> _TASK STATEMENT_:
Transcribe, word for word, every line from the one containing "The width and" through the final line of the records, and omit the pictures.

> _RECORDS FOR THE TASK_:
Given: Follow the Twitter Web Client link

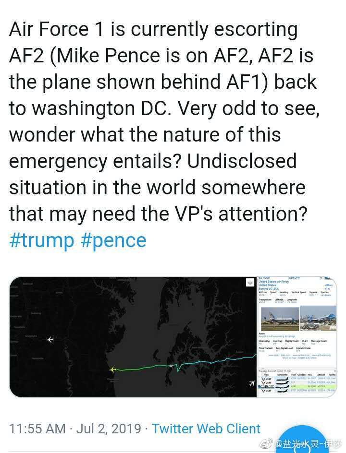Looking at the screenshot, I should pos(206,429).
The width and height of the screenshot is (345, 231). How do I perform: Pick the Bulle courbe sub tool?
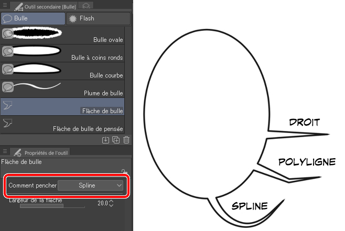point(63,70)
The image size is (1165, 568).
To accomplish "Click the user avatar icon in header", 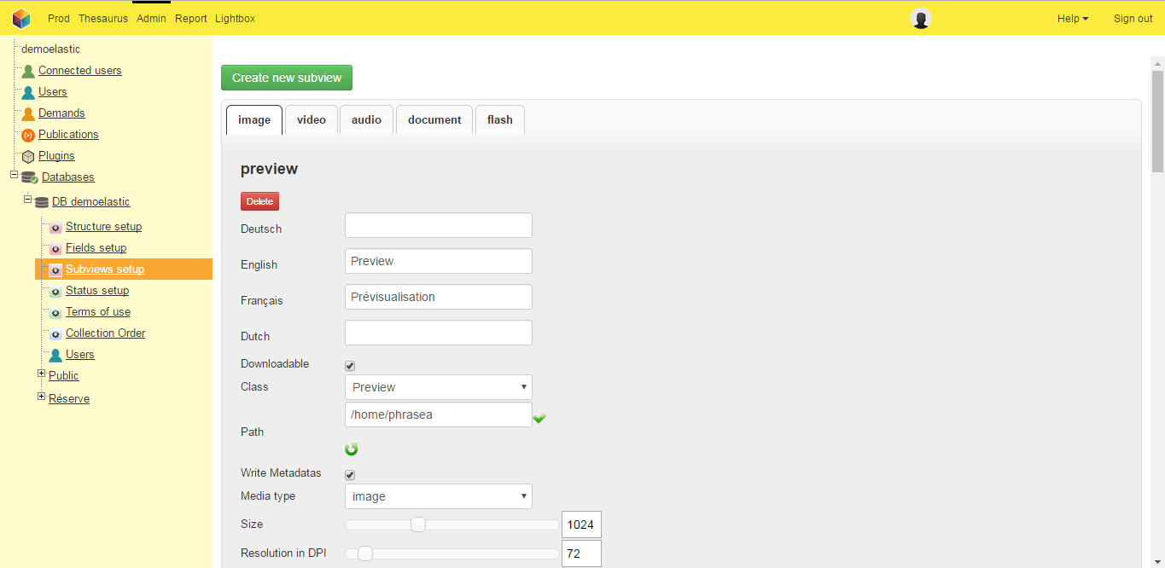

> _OUTPUT FOR THIS TASK_:
The width and height of the screenshot is (345, 231). How do I perform: Pick the Bulle courbe sub tool?
point(63,70)
The image size is (1165, 568).
To accomplish "Click the user avatar icon in header", 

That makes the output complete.